Jolyon Palmer lays into Sergio Perez with scathing Suzuka column
Ex-F1 racer Jolyon Palmer blasted Sergio Perez for an “utterly hopeless” move on Kevin Magnussen, claiming the Red Bull driver seems to have “forgotten his racecraft”.
Perez’s visit to Suzuka for the Japanese Grand Prix was nothing short of a disaster for the Mexican, a race where even retiring the car did not bring an end to his dramas.
First-lap contact with Lewis Hamilton prompted a front wing change, which was followed by Perez overtaking behind the Safety Car as he entered the pits, and later a collision with Haas’ Magnussen as he made a lunge at the Hairpin, Perez picking up a pair of five-second time penalties and four points for his superlicence.
Jolyon Palmer questions disappearance of Sergio Perez racecraft
Perez had actually retired from the race when news came through of his five-second penalty for causing the Magnussen shunt, meaning Red Bull sent him back out just to serve the penalty in the pits, thus avoiding it carrying over to Qatar.
And former Renault driver Palmer had few positives to offer a driver who normally excels in race conditions.
“Clearly Checo isn’t enjoying the characteristics of the Red Bull RB19 as much as his team mate [Max Verstappen] – a problem that appears to be worsening for the Mexican after his strong start to 2023,” Palmer wrote in his piece for the Formula 1 website.
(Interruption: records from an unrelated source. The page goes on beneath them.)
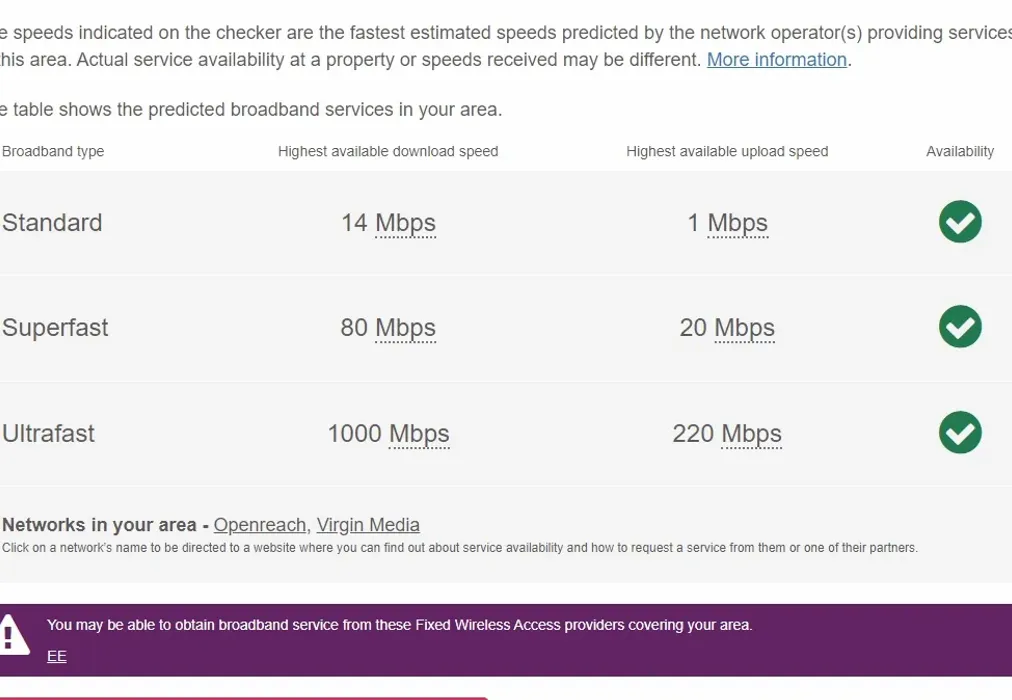
Task: Select the Availability column header
Action: 960,151
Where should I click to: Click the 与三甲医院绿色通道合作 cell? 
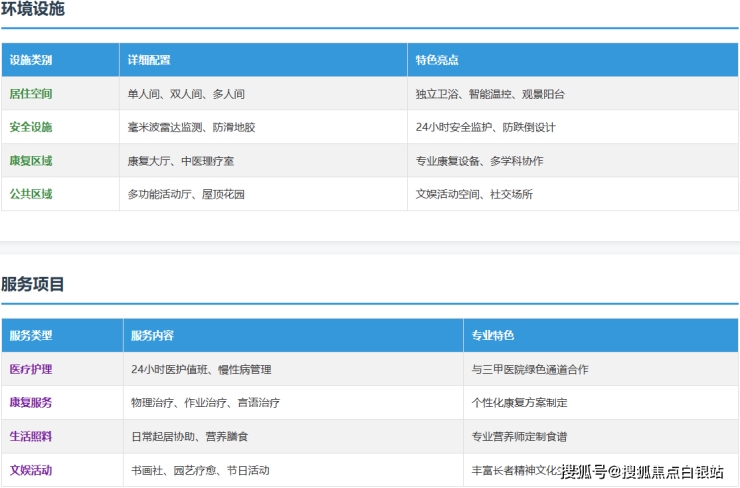530,369
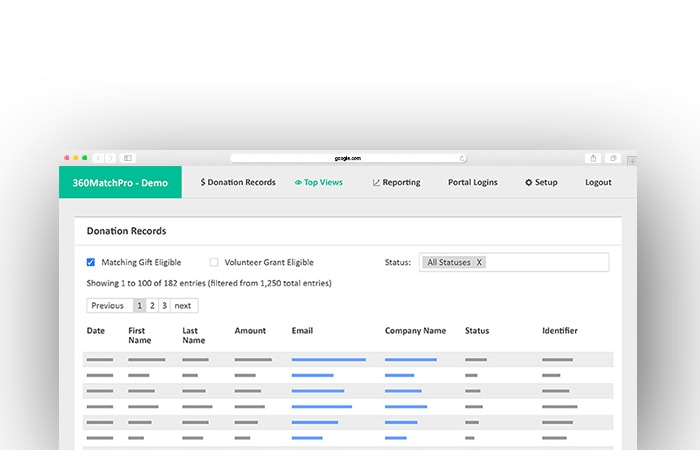Click the reload icon in address bar
Screen dimensions: 700x450
click(x=462, y=158)
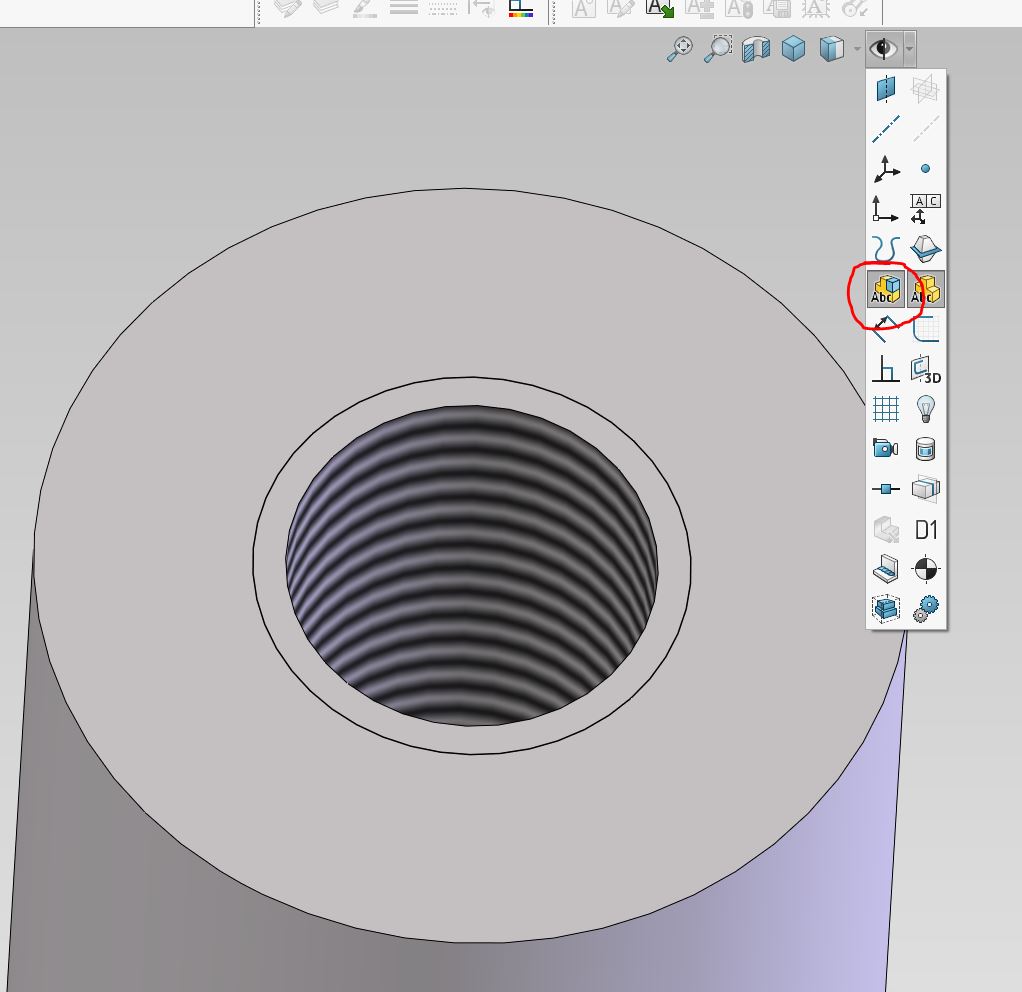
Task: Toggle View Coordinate Systems icon
Action: pyautogui.click(x=886, y=209)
“The qualifying pace of Checo hasn’t been near Max’s level during their time at Red Bull. It’s a tough benchmark for the Mexican driver and we are used to seeing significant differences between the two over one lap.
“What Perez has been doing well though is playing it smart in race conditions and making sensible recoveries with a fast car, using some of his typically excellent racecraft.
“We’ve seen the best of Perez in wheel-to-wheel fighting, whether it was helping out his team-mate in 2021 in battles with Hamilton, winning his first Grand Prix from the back of the field in Sakhir back in 2020, or even charging back for some results in races this season, such as at Melbourne.
“Right now though we’ve had a couple of races where his race craft has gone completely absent and it’s causing a stir.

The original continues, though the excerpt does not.